Below is the cut-down text that went with the image.
“Energetic and curiosity: I tend to see life as a big, complex puzzle where everything is connected – but through a prism of emotion, compassion and mysticism, and always looking for a deeper meaning.
I am less interested in the sheer excitement and pleasure of the moment than I am in the social and emotional connections I make with others.
Self-esteem: is it dependent on my ability to come up with original solutions? I can lose patience or become dejected if I get trapped in a boring or repressed role.”
In the context of the discussion – where I was beginning to worry we might box each into not helpful categories – this seemed pretty perfect. For me. In the moment.

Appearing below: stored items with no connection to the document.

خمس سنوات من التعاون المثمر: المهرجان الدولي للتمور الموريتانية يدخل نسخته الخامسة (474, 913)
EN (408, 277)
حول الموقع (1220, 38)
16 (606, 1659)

I use Myers-Briggs in teaching, which also means I am aware of some of the criticisms of it. But – as long as we neither believe it tells us everything about anyone, nor feel that it traps (or justifies) us in a particular place - I have found ‘personality inventories’ very useful in working with others.
How do you think about individual differences, and how other people work in different ways to us?
The major strength of Myers-Briggs is that many people have used it, and there is a lot of material on how to use it, for example, specific tips on how to communicate from where you are with someone with a different 4 letter type. The theory behind it is wilder than the conventional story: it is, after all, based on Jungian archetypes. And it is clear in practice that people can shift with experience, something the person who taught me was very interested in. He believed that personal development would often move people, from T to F and J to P, and that is what has happened to me in the past two decades.
So. What kinds of tools do you find useful, in thinking about the different ways we approach, say, meetings? How can we use them in Campfire Convention?